I See So Much More!
You See a Problem, I See So Much More!
The phone rings, it’s the teacher. You know it can’t be good, they don’t usually call with good news. Picking up the phone you try to prepare yourself. You know... take a deep breath, close your eyes, etc. You make a goal to not get upset and don’t cry.
“Hello!” You manage to sound happy and only slightly nervous.
The teacher then shares the days (maybe week events) and ends with, we have to talk. You try to listen, but you feel your heart beat a little faster, maybe your grip on the phone gets a little tighter. You close your eyes trying to keep listening. When it’s your turn to talk, a few different things could happen. You might get angry and speak your mind. You might fumble over your words, trying to find the right ones. Some of us might even get super quiet and not say anything.
Being honest, I used to do the first. I’d get angry and let my emotions get the best of me. Speaking my mind is putting it mildly. I mean let’s face it, when someone is telling us not so good things about our kids and we feel they aren’t being treated fairly, it’s not easy to remain calm. After many years (and phone calls) I now do my best to remain calm. But it never fails, when the conversation ends and I set the phone down, many times there’s that sinking feeling.
Do you know the feeling I’m talking about? It’s hard to put into words. Behind the anger is sometimes this feeling of failure, “I should be able to do more. I’m Mom after all, aren’t I supposed to have all the answers?” It’s a feeling of frustration, stuck, and sometimes “will anyone understand my child the way I do?” “How do I help them understand?”
I wish others could see her smile the way I do. Have they noticed how her eyes sparkle when her smile gets really big? When she sings to loud, I wish they knew how much I prayed to hear that voice when she was younger.
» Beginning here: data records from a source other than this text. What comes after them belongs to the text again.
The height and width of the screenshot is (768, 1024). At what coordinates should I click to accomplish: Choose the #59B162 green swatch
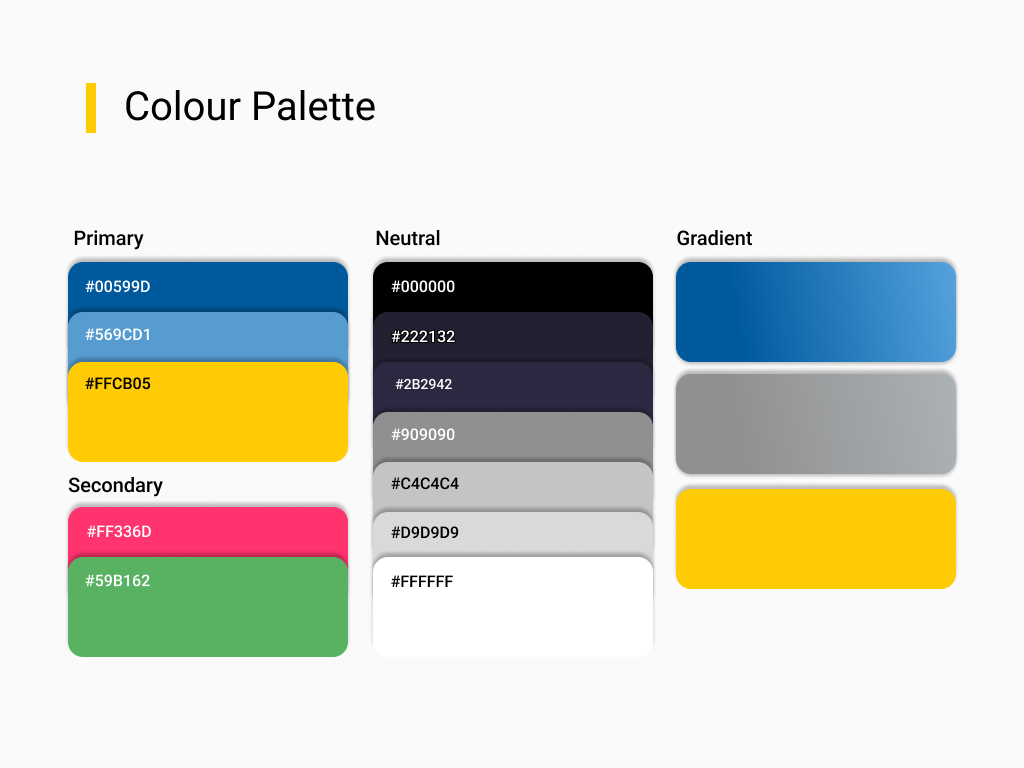click(208, 607)
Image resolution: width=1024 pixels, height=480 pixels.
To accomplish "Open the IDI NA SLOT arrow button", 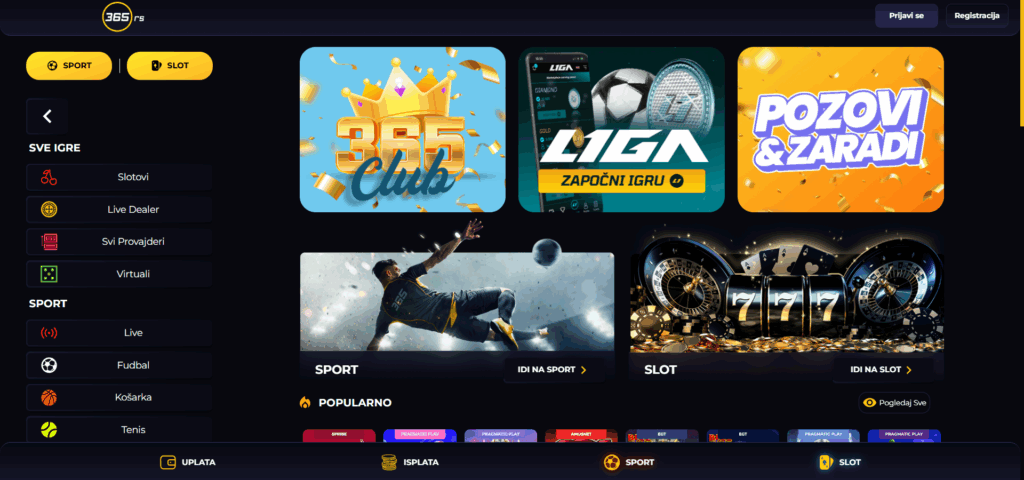I will pos(883,370).
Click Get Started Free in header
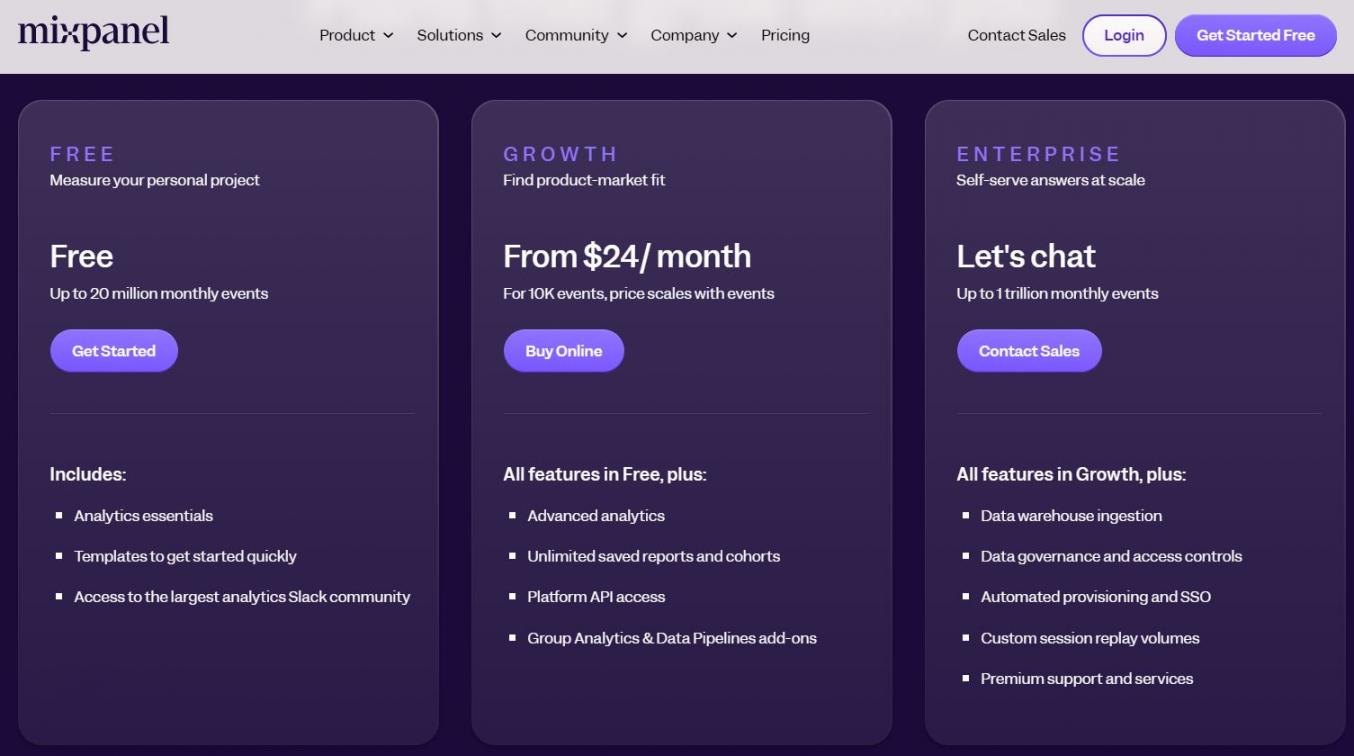The image size is (1354, 756). [x=1255, y=35]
That dance she does when she’s supposed to be sitting, well, I remember when she wouldn’t dance and she just sat in a corner. You see some of the things that are disruptions at school or in therapy, just might be the things us parents have prayed to be able to see our kids do.
Being a parent of a special needs child isn’t easy. Watching our kids struggle with some of the simplest things can weigh heavy on our heart. We never stop trying to help others see the life, the potential and the incredible people our kids are. Sometimes it’s exhausting and frankly sometimes I just don’t want to educate anymore, I just want to live. To live our life, with my child with special needs in a way that we understand and fits our family, but without failure, I will always step back up and keep advocating for her.
I guess if I could ask for anything for our kids with special needs, it’d be that everyone would see them the way us parents do. Teachers, therapists the next time a child is talking too much, isn’t listening and is dancing instead of setting, please remember they may have a parent that wished for years to hear that voice or to see that dance. Parents keep the hope alive, set goals and when your child reaches them celebrate! Dance and sing loudly with them.